ホーマーは、ロイたちに緊急の電話をかけ、「明日の審査までに間に合わせて欲しい」と依頼する。彼らの頼みを聞いたボールデンは、大至急ホーマーの家に駆け付け、エルシーに「大至急、ホーマーのために新しいノズルを作らなくてはならない。ストライキを中止させるよう、ジョンに言ってくれ」と懇願する。
『遠い空の向こうに』(c)Photofest / Getty Images
エルシーは急いで鉱山事務所に向かい、ジョンに息子の窮地を伝える。しかし、彼はまったく協力しようとしない。そのあまりにも冷たい態度に、激怒したエルシーは離婚を口にする。ジョンは「出て行って、どこに行く気だ?」と問うと、彼女は「マートルビーチよ」と即答する。
ジョンは交渉の場を設けると組合員に伝え、ボールデンに作業を許可した。彼は大至急、新しいノズルを作り、翌朝インディアナポリスに到着するバスに間に合わせる。ホーマーは、エルシーからその報せを受け、電話口の背後にいる人々の歓声に勇気付けられる。

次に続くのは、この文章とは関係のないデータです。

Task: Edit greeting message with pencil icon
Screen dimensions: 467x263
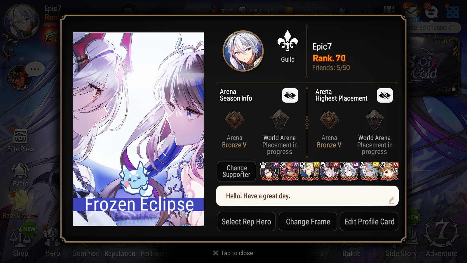Action: click(391, 200)
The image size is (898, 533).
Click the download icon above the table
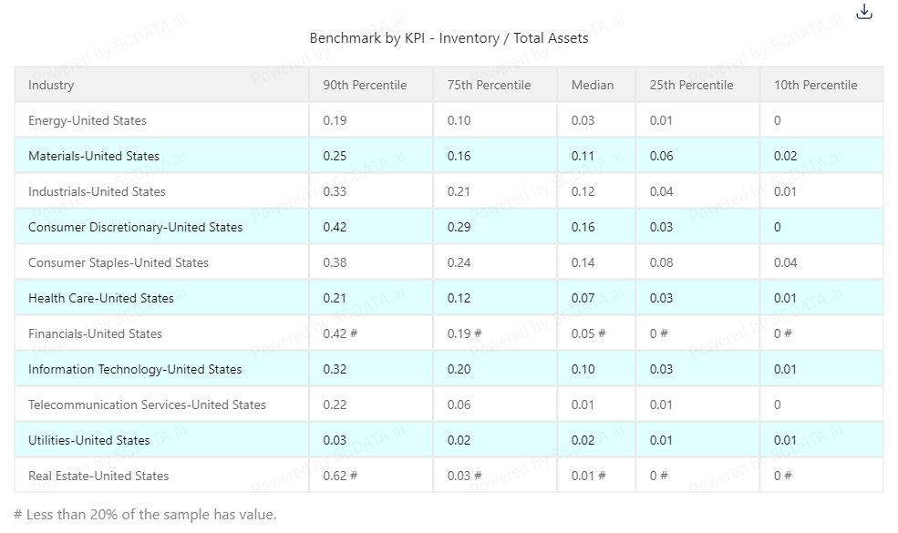[x=865, y=12]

そして審査発表。ホーマーの手には、お守りとしてバイコフスキーの認識票が握られていた。そしてホーマーたち4人の名前が、最優秀賞として読み上げられる。ホーマーの周囲には、たちまちバージニア工科大学など、いくつかの大学から奨学金提供のオファーが来た。その中にいた、フォン・ブラウンからも祝福されるが、ホーマーは彼が誰であるかに気付かない。後で聞かされたが、すでに博士の姿は見えなくなっていた。